A woman well into her eighties, one of our city’s admirably environmentally conscious senior citizens, stands expectantly nearby.  I offer her the bit of scrap paper, but she has her sights set on recycling a heavy brass corporate nameplate that workmen have prised off the wall of the building.  As she drags it away in a cardbox box, the labourers bolt a new one into place – NOT-AT-LIBERTY CHAMBERS. 

Wild American friend Odell strolls round the corner in his distinctive black uniform and boots.  “Do you know that ‘Nancy Kissel’ is an anagram of ‘icy lankness’?” I ask him.  He looks unimpressed.  “Or ‘inlays necks’?”  He waves these eerie coincidences aside, eager to tell me all about his work as Chief Guest Behaviour Management Artist at Hong Kong Disneyland, which opens on 12 September. 

“It’s amazing,” he says.  “We’ve been holding rehearsals for several weeks now, using thousands of real Mainlanders.  It’s just impossible for Cast Members – that’s staff – to get these hicks to stand in line.  They just don’t get it.  I caught one guy, a complete peasant, pushing his way to the front at Mickey’s PhilarMagic – that’s really popular.  I chased the bastard all the way past the Mad Hatter Tea Cups, up by Dumbo the Flying Elephant, through Fantasy Gardens Presented by Kodak, then round the back of Tarzan’s Treehouse, and into the Tahitian Terrace.”  I raise a quizzical eyebrow.  “That’s a restaurant,” he explains.  “It serves
cha siu and noodles.”  I nod.  “In an Adventureland jungle setting.”  Of course.
“So eventually,” the excited ex-Mormon continues, “behind the Cinderella Carousel, I catch the little prick – I mean ‘guest’, sorry – and he’s carrying one of those stupid little purse-handbag things those guys always have.  So I grab it, chuck it onto the ground, then I unzip my pants, take my little brother out, and – well, I just piss all over it.”  I stare at him in shocked silence for a few seconds.  He stands back and points his finger at me. 

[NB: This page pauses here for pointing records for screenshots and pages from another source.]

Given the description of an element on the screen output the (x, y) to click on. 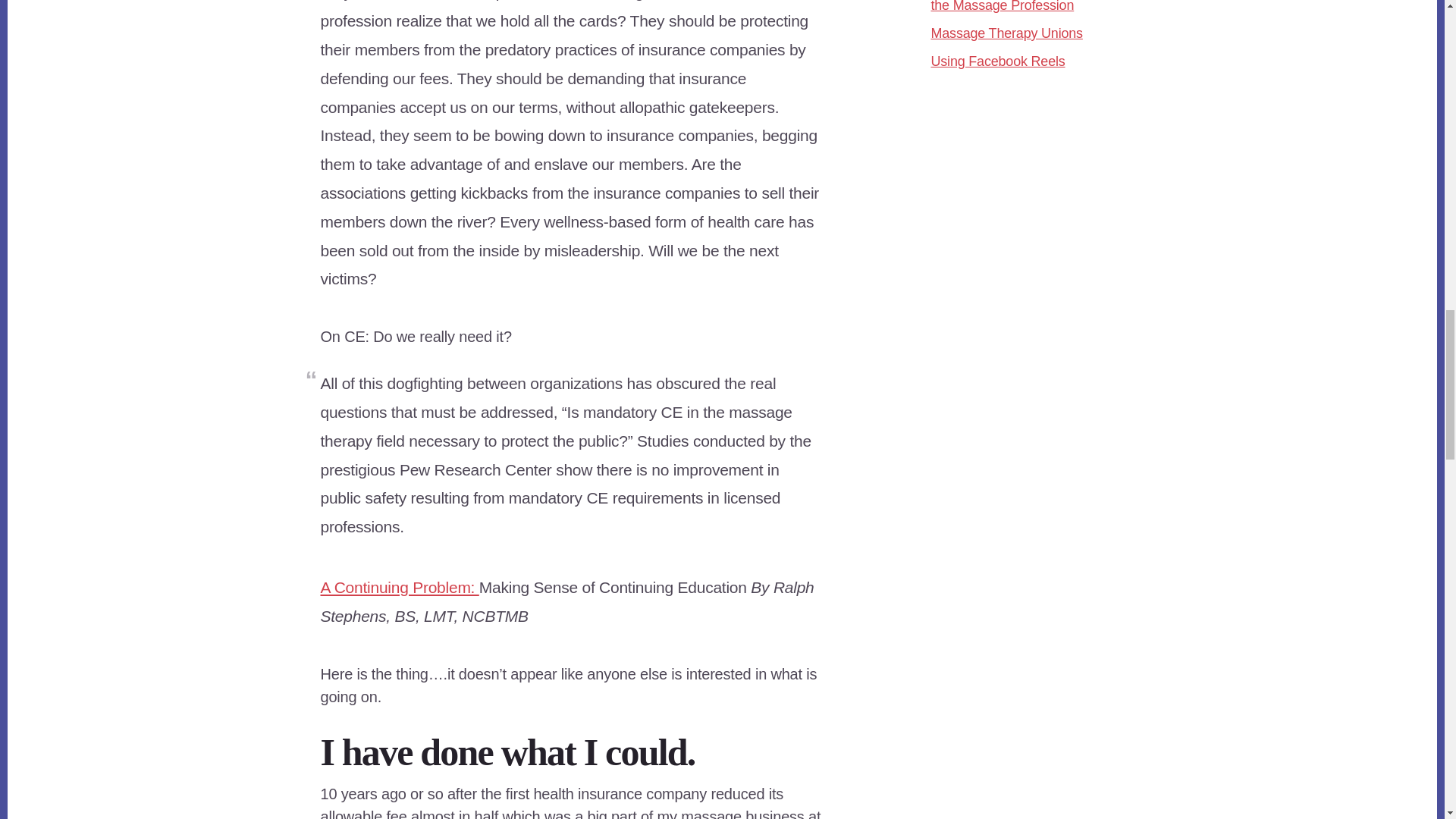
A Continuing Problem: (399, 587)
Given the description of an element on the screen output the (x, y) to click on. 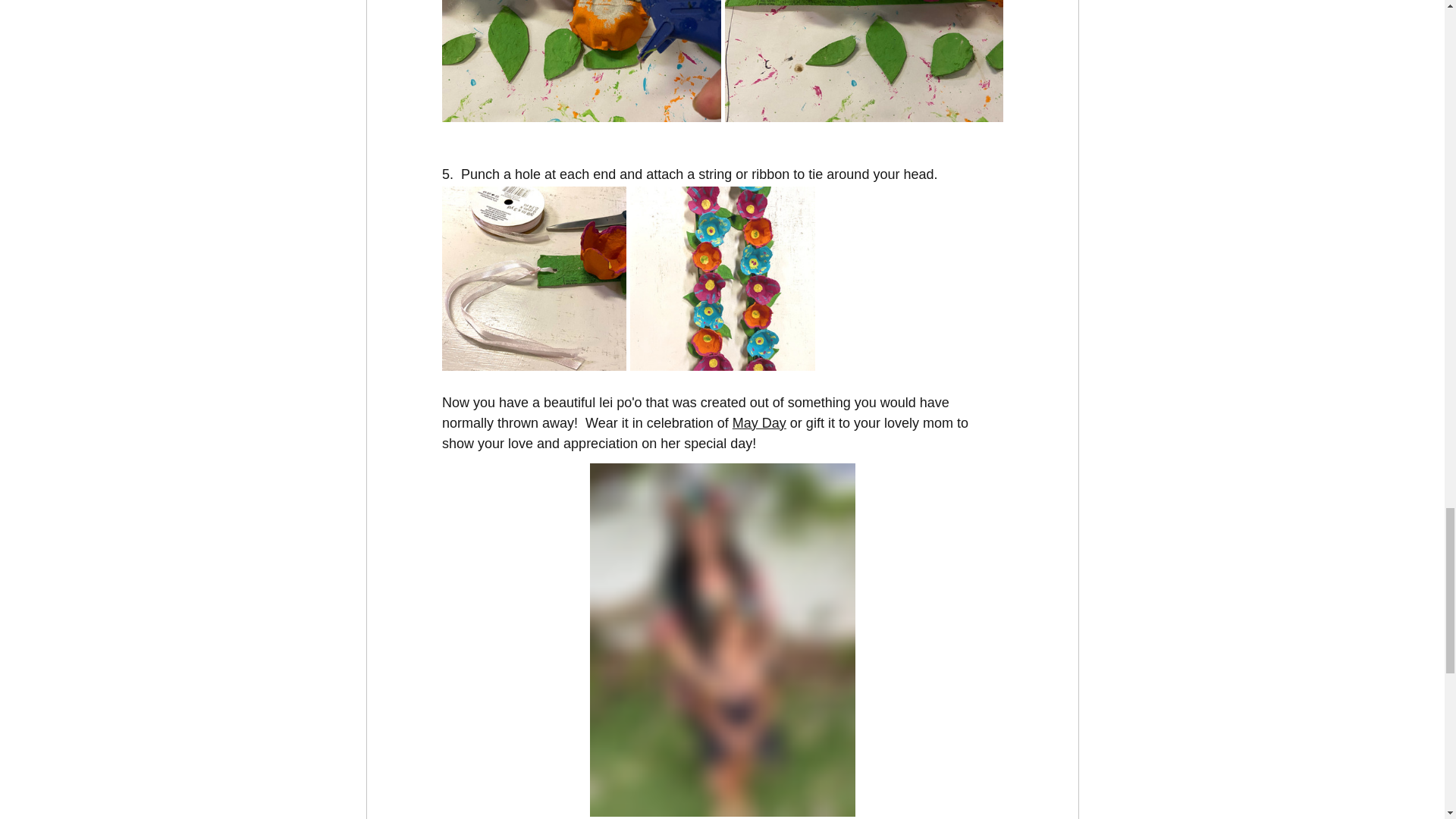
May Day (759, 422)
Given the description of an element on the screen output the (x, y) to click on. 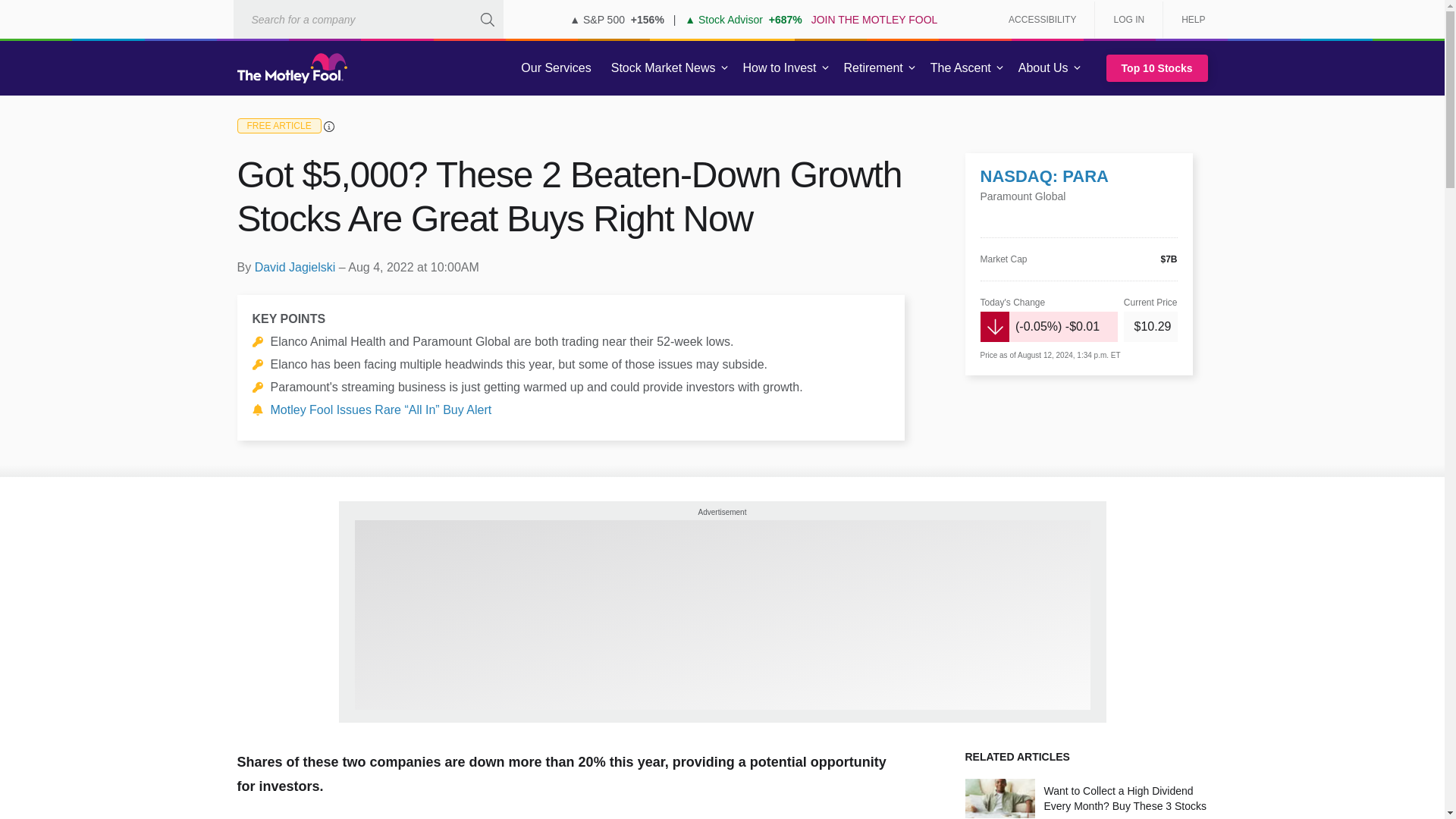
HELP (1187, 19)
Our Services (555, 67)
How to Invest (779, 67)
LOG IN (1128, 19)
Stock Market News (662, 67)
ACCESSIBILITY (1042, 19)
Given the description of an element on the screen output the (x, y) to click on. 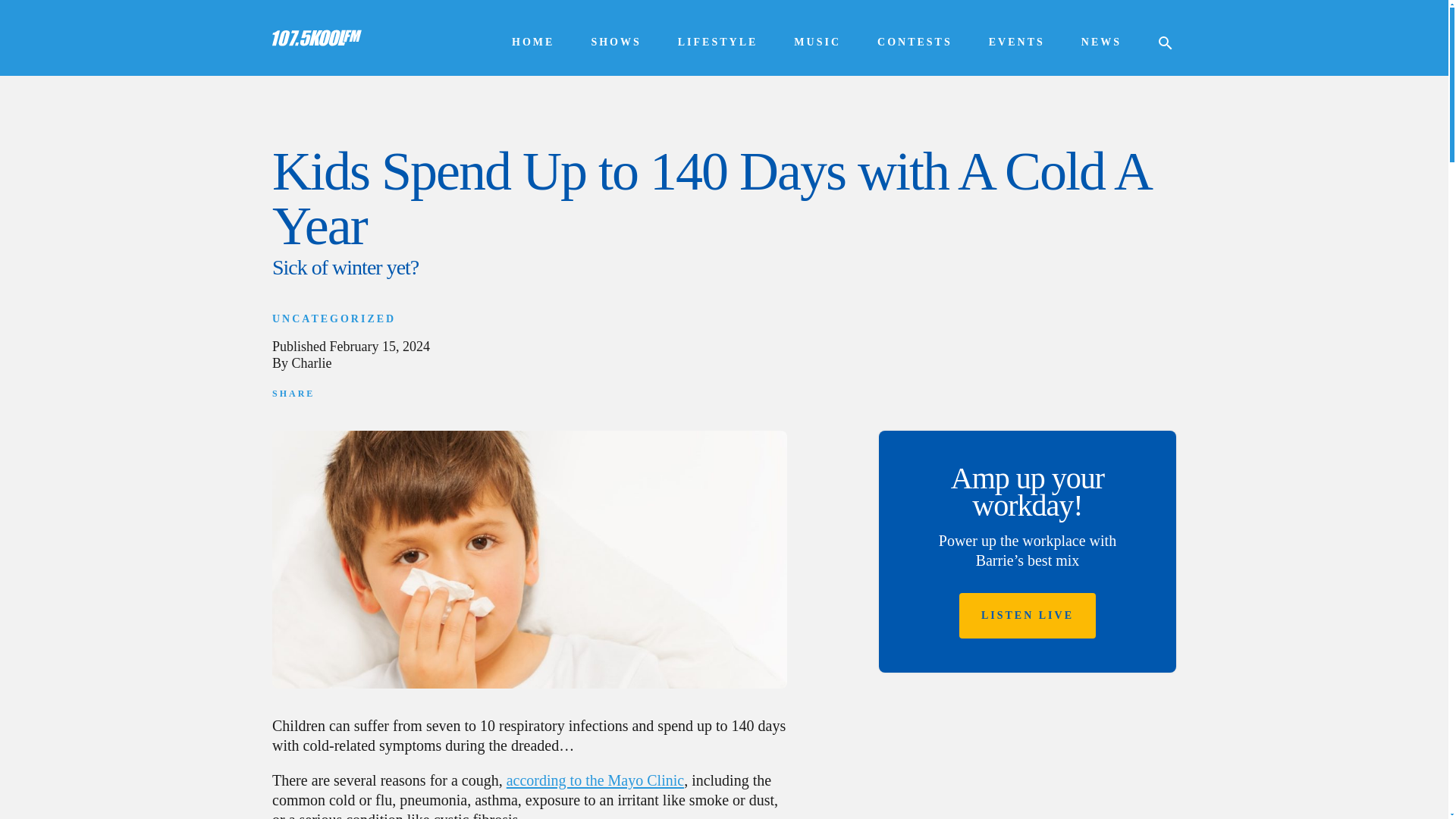
SHOWS (615, 42)
Search (29, 11)
NEWS (1101, 42)
CONTESTS (914, 42)
View all posts in Uncategorized (334, 318)
EVENTS (1016, 42)
MUSIC (817, 42)
HOME (533, 42)
UNCATEGORIZED (334, 318)
LIFESTYLE (718, 42)
Charlie (311, 362)
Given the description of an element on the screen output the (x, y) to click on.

“Wow – that’s exactly the look he had on his face!  But this is the way we have to do it – it’s the only language they understand.”  Odell pulls out a list of rules in English, traditional Chinese and simplified Chinese.  “See here,” he says…
We reserve the right … to deal with any unattended object in such way as we consider appropriate.
“That was what I considered appropriate,” he concludes with a shrug.  “When you buy a ticket and enter that place you sign away all your rights.  The United Nations, Amnesty International – they have no jurisdiction.  We can do anything to you.  Those Mainlanders’ll feel right at home.”  He puffs up his chest and slaps the electric cattle prod dangling from his belt.  “The Mouse rules.”